=== Begin Enclosure ===
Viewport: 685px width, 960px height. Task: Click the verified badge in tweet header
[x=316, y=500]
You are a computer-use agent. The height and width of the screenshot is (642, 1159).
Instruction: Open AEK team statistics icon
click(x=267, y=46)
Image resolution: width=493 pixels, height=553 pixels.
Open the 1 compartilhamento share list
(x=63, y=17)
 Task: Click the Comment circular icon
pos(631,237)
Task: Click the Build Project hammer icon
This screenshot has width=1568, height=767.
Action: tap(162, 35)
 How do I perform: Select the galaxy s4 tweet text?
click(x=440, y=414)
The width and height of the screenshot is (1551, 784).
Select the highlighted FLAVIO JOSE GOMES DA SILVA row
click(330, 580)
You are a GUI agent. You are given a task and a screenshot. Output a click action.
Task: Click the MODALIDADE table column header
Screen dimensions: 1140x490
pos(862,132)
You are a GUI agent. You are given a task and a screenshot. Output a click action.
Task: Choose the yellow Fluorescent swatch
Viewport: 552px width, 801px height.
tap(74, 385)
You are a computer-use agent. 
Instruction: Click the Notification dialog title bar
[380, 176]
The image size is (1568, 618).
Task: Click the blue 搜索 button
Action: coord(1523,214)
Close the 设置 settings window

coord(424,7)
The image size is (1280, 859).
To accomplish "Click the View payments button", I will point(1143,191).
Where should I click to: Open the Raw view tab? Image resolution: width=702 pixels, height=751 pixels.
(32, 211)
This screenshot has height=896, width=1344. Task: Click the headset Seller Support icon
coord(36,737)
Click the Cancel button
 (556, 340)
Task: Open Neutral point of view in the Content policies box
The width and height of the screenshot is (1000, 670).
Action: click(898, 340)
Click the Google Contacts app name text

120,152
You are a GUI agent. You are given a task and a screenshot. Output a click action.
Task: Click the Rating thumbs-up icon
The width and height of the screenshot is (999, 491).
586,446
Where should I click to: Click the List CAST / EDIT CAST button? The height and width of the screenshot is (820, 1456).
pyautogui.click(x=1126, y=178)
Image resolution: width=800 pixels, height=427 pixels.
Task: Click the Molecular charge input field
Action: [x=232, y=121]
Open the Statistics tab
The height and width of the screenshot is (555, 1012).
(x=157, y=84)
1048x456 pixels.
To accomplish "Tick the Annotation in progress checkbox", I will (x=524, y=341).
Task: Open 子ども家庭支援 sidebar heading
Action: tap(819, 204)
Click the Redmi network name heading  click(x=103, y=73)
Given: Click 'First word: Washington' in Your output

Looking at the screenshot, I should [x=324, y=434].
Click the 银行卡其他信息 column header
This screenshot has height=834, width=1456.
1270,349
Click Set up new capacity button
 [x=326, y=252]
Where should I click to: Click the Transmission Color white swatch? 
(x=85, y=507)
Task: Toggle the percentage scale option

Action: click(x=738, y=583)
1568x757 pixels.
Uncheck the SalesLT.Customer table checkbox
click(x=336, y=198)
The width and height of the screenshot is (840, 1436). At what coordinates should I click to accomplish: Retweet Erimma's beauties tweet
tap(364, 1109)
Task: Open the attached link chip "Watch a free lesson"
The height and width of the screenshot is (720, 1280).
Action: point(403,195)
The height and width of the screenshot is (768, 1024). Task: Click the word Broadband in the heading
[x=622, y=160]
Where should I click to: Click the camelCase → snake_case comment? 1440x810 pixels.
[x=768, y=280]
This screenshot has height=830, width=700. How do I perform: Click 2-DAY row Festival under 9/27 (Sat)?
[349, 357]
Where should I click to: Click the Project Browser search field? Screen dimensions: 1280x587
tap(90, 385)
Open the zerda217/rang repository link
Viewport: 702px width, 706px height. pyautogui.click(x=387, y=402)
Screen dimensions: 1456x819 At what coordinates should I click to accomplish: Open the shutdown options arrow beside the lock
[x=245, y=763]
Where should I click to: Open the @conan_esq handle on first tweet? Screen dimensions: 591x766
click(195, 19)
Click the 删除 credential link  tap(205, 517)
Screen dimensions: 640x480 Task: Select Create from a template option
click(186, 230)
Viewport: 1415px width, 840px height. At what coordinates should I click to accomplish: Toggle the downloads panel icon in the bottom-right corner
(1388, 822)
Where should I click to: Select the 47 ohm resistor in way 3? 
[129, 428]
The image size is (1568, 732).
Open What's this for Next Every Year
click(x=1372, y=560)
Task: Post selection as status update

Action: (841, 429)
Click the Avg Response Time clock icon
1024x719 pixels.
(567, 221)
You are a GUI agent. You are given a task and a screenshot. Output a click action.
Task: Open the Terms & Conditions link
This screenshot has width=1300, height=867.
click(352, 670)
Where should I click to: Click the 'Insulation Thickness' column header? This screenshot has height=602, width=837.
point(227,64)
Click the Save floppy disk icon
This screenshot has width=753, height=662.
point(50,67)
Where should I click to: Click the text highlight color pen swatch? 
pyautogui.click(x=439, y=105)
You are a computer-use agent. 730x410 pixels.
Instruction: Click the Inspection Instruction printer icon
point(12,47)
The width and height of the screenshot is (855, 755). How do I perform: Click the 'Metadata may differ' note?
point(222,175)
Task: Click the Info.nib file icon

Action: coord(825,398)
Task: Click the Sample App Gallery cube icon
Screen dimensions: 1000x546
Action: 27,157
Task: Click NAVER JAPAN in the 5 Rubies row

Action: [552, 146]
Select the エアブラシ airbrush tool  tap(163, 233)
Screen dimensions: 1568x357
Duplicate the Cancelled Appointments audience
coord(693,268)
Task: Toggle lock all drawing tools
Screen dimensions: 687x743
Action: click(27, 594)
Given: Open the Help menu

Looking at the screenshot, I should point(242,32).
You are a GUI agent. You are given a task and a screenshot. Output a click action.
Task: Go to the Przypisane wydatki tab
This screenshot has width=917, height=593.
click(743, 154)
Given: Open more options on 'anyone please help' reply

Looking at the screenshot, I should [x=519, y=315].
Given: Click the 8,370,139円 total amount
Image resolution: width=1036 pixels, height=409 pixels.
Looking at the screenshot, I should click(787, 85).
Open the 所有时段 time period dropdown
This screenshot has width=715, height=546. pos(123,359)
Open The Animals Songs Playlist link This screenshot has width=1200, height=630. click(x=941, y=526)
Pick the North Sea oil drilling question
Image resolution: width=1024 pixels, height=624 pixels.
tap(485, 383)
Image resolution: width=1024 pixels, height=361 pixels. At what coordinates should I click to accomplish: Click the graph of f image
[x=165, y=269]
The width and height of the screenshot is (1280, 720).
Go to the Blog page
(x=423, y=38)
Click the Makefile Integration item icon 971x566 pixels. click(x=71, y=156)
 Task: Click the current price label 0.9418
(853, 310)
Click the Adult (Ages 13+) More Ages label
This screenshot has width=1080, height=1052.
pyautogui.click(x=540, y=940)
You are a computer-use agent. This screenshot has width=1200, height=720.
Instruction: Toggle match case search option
=== End Enclosure ===
### What to do
Give back every line of the data exactly as it was written.

### Answer to the problem
Viewport: 685px width, 960px height. Task: Click the verified badge in tweet header
[x=316, y=500]
You are a computer-use agent. The height and width of the screenshot is (642, 1159).
Instruction: Open AEK team statistics icon
click(x=267, y=46)
Image resolution: width=493 pixels, height=553 pixels.
Open the 1 compartilhamento share list
(x=63, y=17)
 Task: Click the Comment circular icon
pos(631,237)
Task: Click the Build Project hammer icon
This screenshot has width=1568, height=767.
Action: tap(162, 35)
 How do I perform: Select the galaxy s4 tweet text?
click(x=440, y=414)
The width and height of the screenshot is (1551, 784).
Select the highlighted FLAVIO JOSE GOMES DA SILVA row
click(330, 580)
You are a GUI agent. You are given a task and a screenshot. Output a click action.
Task: Click the MODALIDADE table column header
Screen dimensions: 1140x490
pos(862,132)
You are a GUI agent. You are given a task and a screenshot. Output a click action.
Task: Choose the yellow Fluorescent swatch
Viewport: 552px width, 801px height.
tap(74, 385)
You are a computer-use agent. 
Instruction: Click the Notification dialog title bar
[380, 176]
The image size is (1568, 618).
Task: Click the blue 搜索 button
Action: coord(1523,214)
Close the 设置 settings window

coord(424,7)
The image size is (1280, 859).
To accomplish "Click the View payments button", I will point(1143,191).
Where should I click to: Open the Raw view tab? Image resolution: width=702 pixels, height=751 pixels.
(32, 211)
This screenshot has height=896, width=1344. Task: Click the headset Seller Support icon
coord(36,737)
Click the Cancel button
 (556, 340)
Task: Open Neutral point of view in the Content policies box
The width and height of the screenshot is (1000, 670).
Action: click(898, 340)
Click the Google Contacts app name text

120,152
You are a GUI agent. You are given a task and a screenshot. Output a click action.
Task: Click the Rating thumbs-up icon
The width and height of the screenshot is (999, 491).
586,446
Where should I click to: Click the List CAST / EDIT CAST button? The height and width of the screenshot is (820, 1456).
pyautogui.click(x=1126, y=178)
Image resolution: width=800 pixels, height=427 pixels.
Task: Click the Molecular charge input field
Action: [x=232, y=121]
Open the Statistics tab
The height and width of the screenshot is (555, 1012).
(x=157, y=84)
1048x456 pixels.
To accomplish "Tick the Annotation in progress checkbox", I will (x=524, y=341).
Task: Open 子ども家庭支援 sidebar heading
Action: tap(819, 204)
Click the Redmi network name heading  click(x=103, y=73)
Given: Click 'First word: Washington' in Your output

Looking at the screenshot, I should [x=324, y=434].
Click the 银行卡其他信息 column header
This screenshot has height=834, width=1456.
1270,349
Click Set up new capacity button
 [x=326, y=252]
Where should I click to: Click the Transmission Color white swatch? 
(x=85, y=507)
Task: Toggle the percentage scale option

Action: click(x=738, y=583)
1568x757 pixels.
Uncheck the SalesLT.Customer table checkbox
click(x=336, y=198)
The width and height of the screenshot is (840, 1436). At what coordinates should I click to accomplish: Retweet Erimma's beauties tweet
tap(364, 1109)
Task: Open the attached link chip "Watch a free lesson"
The height and width of the screenshot is (720, 1280).
Action: point(403,195)
The height and width of the screenshot is (768, 1024). Task: Click the word Broadband in the heading
[x=622, y=160]
Where should I click to: Click the camelCase → snake_case comment? 1440x810 pixels.
[x=768, y=280]
This screenshot has height=830, width=700. How do I perform: Click 2-DAY row Festival under 9/27 (Sat)?
[349, 357]
Where should I click to: Click the Project Browser search field? Screen dimensions: 1280x587
tap(90, 385)
Open the zerda217/rang repository link
Viewport: 702px width, 706px height. pyautogui.click(x=387, y=402)
Screen dimensions: 1456x819 At what coordinates should I click to accomplish: Open the shutdown options arrow beside the lock
[x=245, y=763]
Where should I click to: Open the @conan_esq handle on first tweet? Screen dimensions: 591x766
click(195, 19)
Click the 删除 credential link  tap(205, 517)
Screen dimensions: 640x480 Task: Select Create from a template option
click(186, 230)
Viewport: 1415px width, 840px height. At what coordinates should I click to accomplish: Toggle the downloads panel icon in the bottom-right corner
(1388, 822)
Where should I click to: Select the 47 ohm resistor in way 3? 
[129, 428]
The image size is (1568, 732).
Open What's this for Next Every Year
click(x=1372, y=560)
Task: Post selection as status update

Action: (841, 429)
Click the Avg Response Time clock icon
1024x719 pixels.
(567, 221)
You are a GUI agent. You are given a task and a screenshot. Output a click action.
Task: Open the Terms & Conditions link
This screenshot has width=1300, height=867.
click(352, 670)
Where should I click to: Click the 'Insulation Thickness' column header? This screenshot has height=602, width=837.
point(227,64)
Click the Save floppy disk icon
This screenshot has width=753, height=662.
point(50,67)
Where should I click to: Click the text highlight color pen swatch? 
pyautogui.click(x=439, y=105)
You are a computer-use agent. 730x410 pixels.
Instruction: Click the Inspection Instruction printer icon
point(12,47)
The width and height of the screenshot is (855, 755). How do I perform: Click the 'Metadata may differ' note?
point(222,175)
Task: Click the Info.nib file icon

Action: coord(825,398)
Task: Click the Sample App Gallery cube icon
Screen dimensions: 1000x546
Action: 27,157
Task: Click NAVER JAPAN in the 5 Rubies row

Action: [552, 146]
Select the エアブラシ airbrush tool  tap(163, 233)
Screen dimensions: 1568x357
Duplicate the Cancelled Appointments audience
coord(693,268)
Task: Toggle lock all drawing tools
Screen dimensions: 687x743
Action: click(27, 594)
Given: Open the Help menu

Looking at the screenshot, I should point(242,32).
You are a GUI agent. You are given a task and a screenshot. Output a click action.
Task: Go to the Przypisane wydatki tab
This screenshot has width=917, height=593.
click(743, 154)
Given: Open more options on 'anyone please help' reply

Looking at the screenshot, I should [x=519, y=315].
Given: Click the 8,370,139円 total amount
Image resolution: width=1036 pixels, height=409 pixels.
Looking at the screenshot, I should click(787, 85).
Open the 所有时段 time period dropdown
This screenshot has width=715, height=546. pos(123,359)
Open The Animals Songs Playlist link This screenshot has width=1200, height=630. click(x=941, y=526)
Pick the North Sea oil drilling question
Image resolution: width=1024 pixels, height=624 pixels.
tap(485, 383)
Image resolution: width=1024 pixels, height=361 pixels. At what coordinates should I click to accomplish: Click the graph of f image
[x=165, y=269]
The width and height of the screenshot is (1280, 720).
Go to the Blog page
(x=423, y=38)
Click the Makefile Integration item icon 971x566 pixels. click(x=71, y=156)
 Task: Click the current price label 0.9418
(853, 310)
Click the Adult (Ages 13+) More Ages label
This screenshot has width=1080, height=1052.
pyautogui.click(x=540, y=940)
You are a computer-use agent. This screenshot has width=1200, height=720.
Instruction: Toggle match case search option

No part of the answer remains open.